Crimson Magazine, Fall 2018

Page 25

Jamie

Speaks

On Failure

“People always ask me, ‘What’s your biggest failure?’ Even talking about failure is the wrong way to look at it. Life is about long-term success; it’s a marathon. If you’re a marathoner and you have one misstep at mile seven, you don’t call it a failure— you just make your next step better. If your shoe comes untied, you tie it, but the marathon is not over. It has nothing to do with the overall race.” “When you make a product that’s not working well, you try to use that information to make it better next time. You just keep iterating.” “It’s important to not get into the microcosm or the myopic side of this failure. Keep sight of what you want to achieve in five, 10 or 20 years. That lets you kind of blow through all these other things along the way.”

On Success

“You should be trying to do what motivates you every day. It’s about trying to find that thing that’s going to satisfy you.” “Money and starting a business are not fulfilling on their own. I think it’s really doing the thing that fulfills you that is going to allow you to be successful, because success is you being happy. We’ve all seen people who have achieved things that you would think would make them happy, but they don’t seem to be.”

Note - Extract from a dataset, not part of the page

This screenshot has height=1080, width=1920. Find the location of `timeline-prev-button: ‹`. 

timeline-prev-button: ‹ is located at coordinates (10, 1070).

Photo by: Jordan Stead/Amazon

On Self-Discovery

“When I think about what I have learned about myself through the years, it’s really that I liked building things to make people’s lives better. If I look at the core of me—which I think would be labeled as an inventor—I think what drives me more than anything is the ability to see something that someone doesn’t have… like a missing part, and to give them something that fills that need and makes them happier. Once I realized that, that’s when things certainly started to go better for me.”